Application-Aware Routing (AAR) with SD-WAN
By Christopher Schelmety, Senior Network Engineer, Marcum Technology
It’s Monday morning, 7:34 a.m. As you sit in traffic sipping your coffee and watching your GPS estimated arrival time slowly move closer and closer to your 8 a.m. start, panic begins to set in. You should be walking through the door with plenty of time to spare, but the trail of taillights before you is about to make that an impossibility.
Then, an alert from your GPS app: A faster route has been found!
After a careful exodus from the left lane, you take the next exit and find yourself free and easy on some back road you’ve never heard of and will probably never see again. As you pull into your parking spot at 7:55 a.m., you marvel at the power of these 21st-century devices to help with even the smallest of daily tasks.
As entertaining it is to imagine a team of engineers huddled around a computer screen to calculate a better route around our traffic jam, your GPS app’s functionality really comes down to two factors: an insanely large pile of data and the automated analysis and execution of that data.
Although the modern enterprise’s network doesn’t operate at the scale of Apple or Google’s dataflows, the concept is the same: We strive to compile data about our network infrastructure performance, analyze that data, and make decisions and actions that are not only intelligent, but also programmatic and efficient.
What is SD-WAN?
To begin, let’s break down this ubiquitous acronym into its two parts: software-defined (SD) and wide area network (WAN).
The concept of software-defined networking (SDN) has been around for some years now. At its most basic, it is an abstraction of the control and management plane from the physical devices handling the data plane traffic. Instead of separate devices to provision and manage, SD-WAN allows for a unified view of the entire network. That enables centralized network management, orchestration, and security.

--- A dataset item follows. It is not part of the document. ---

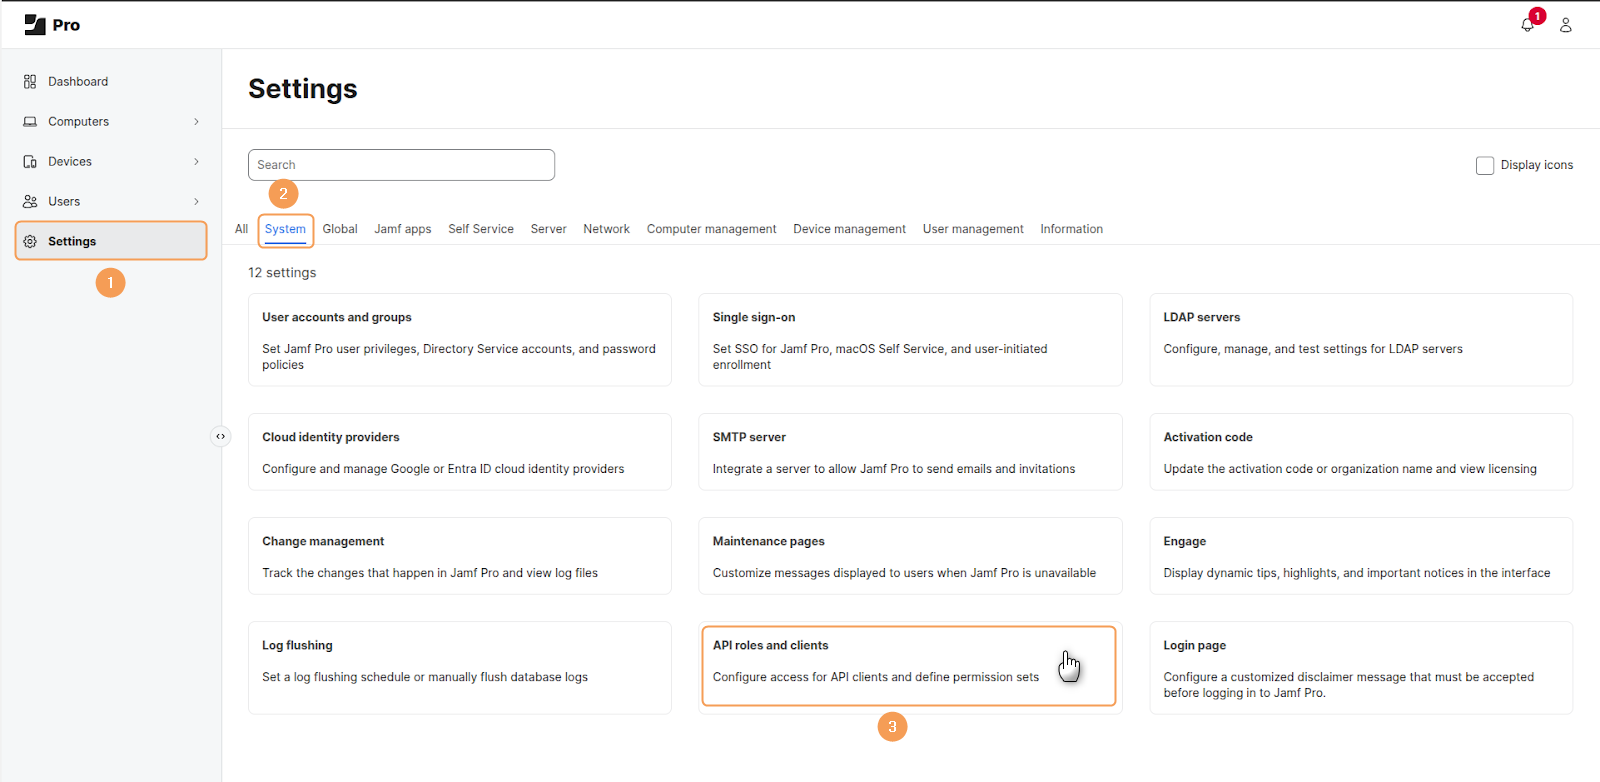This screenshot has height=782, width=1600.
Task: Expand the Computers menu chevron
Action: click(196, 122)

Continuing our traffic analogy, imagine if each town on your route only had knowledge of its own roadways. You would essentially need a separate phone app for each area. Even worse, you would need to continuously switch between apps as you drove from town to town, and each app would provide varying levels of performance and efficiency. Abstraction and aggregation of each town’s data allow for a unified experience in one app that has visibility of the entire route.

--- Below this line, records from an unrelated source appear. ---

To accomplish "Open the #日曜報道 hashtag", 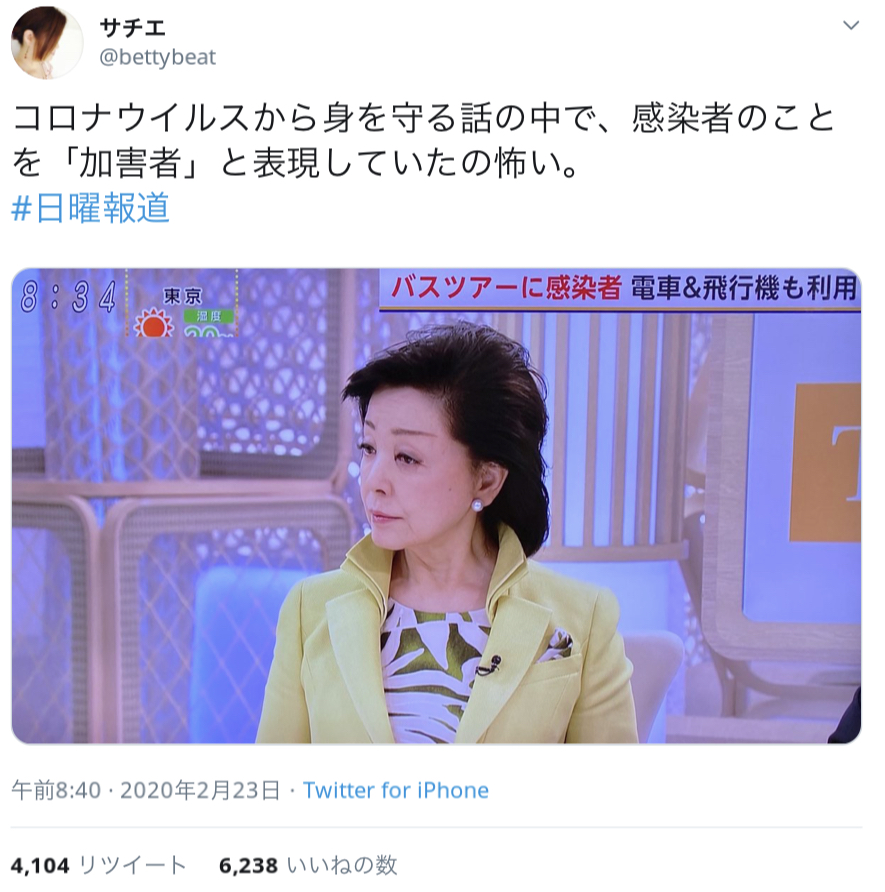I will [90, 207].
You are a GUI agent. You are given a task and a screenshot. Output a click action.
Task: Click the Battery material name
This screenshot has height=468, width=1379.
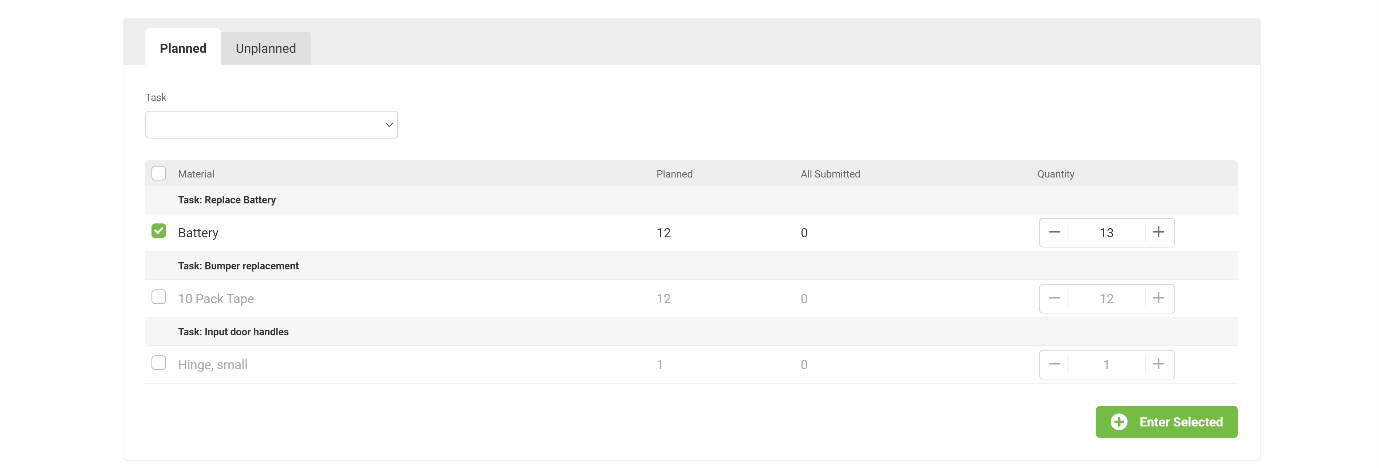click(x=198, y=233)
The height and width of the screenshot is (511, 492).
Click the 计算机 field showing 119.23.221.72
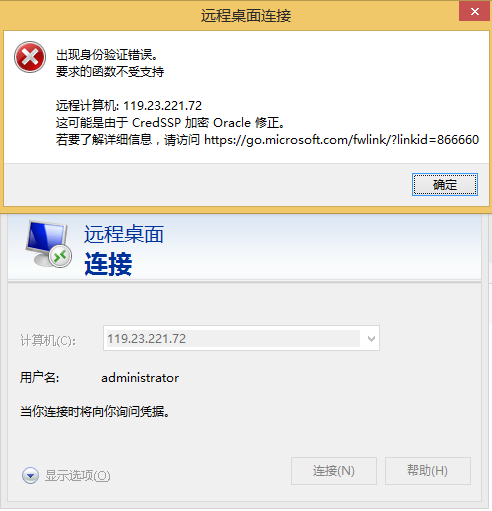coord(241,338)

SDN allows us the same flexibility with our network devices. We can move away from disparate network devices that make independent decisions with limited knowledge of the environment, and towards an intelligent and integrated controller.
The wide area network (WAN) is the physical and logical connection of these network devices. Given the infinite requirements and limitations of enterprise networks around the globe, there will never be one design or solution to fit them all. However, a general network architecture usually consists of one to two data center locations, a large headquarters location, numerous smaller branch offices, and cloud infrastructure (Amazon AWS, Microsoft Azure, Google Cloud Platform, etc.). Enabling communication between these physically disparate locations in an intelligent, programmatic, secure, reliable, and, ideally, automated manner is the overarching goal of SD-WAN.
So how do we do it?
Traditional WAN
To see where we’re going, we will begin with a look at traditional WAN architecture. For simplicity, we will focus on a single branch site with multiple paths back to our data center.
In the example above, we have destination network A. To decide which path to take, the branch office WAN router will consider from which interfaces it is learning about network A, the metrics of our dynamic routing protocols, and our static configurations on the router. There is a plethora of elements that go into a routing decision, and plenty of ways to break the rules — but for our purposes, the three main issues are as follows:
- Routing decisions are based on network locations (IP addresses), not the characteristics of the traffic itself. Traffic destined to network A could be low-bandwidth, latency-sensitive voice traffic, or a custom application requiring high bandwidth. The routing decision will be the same for both.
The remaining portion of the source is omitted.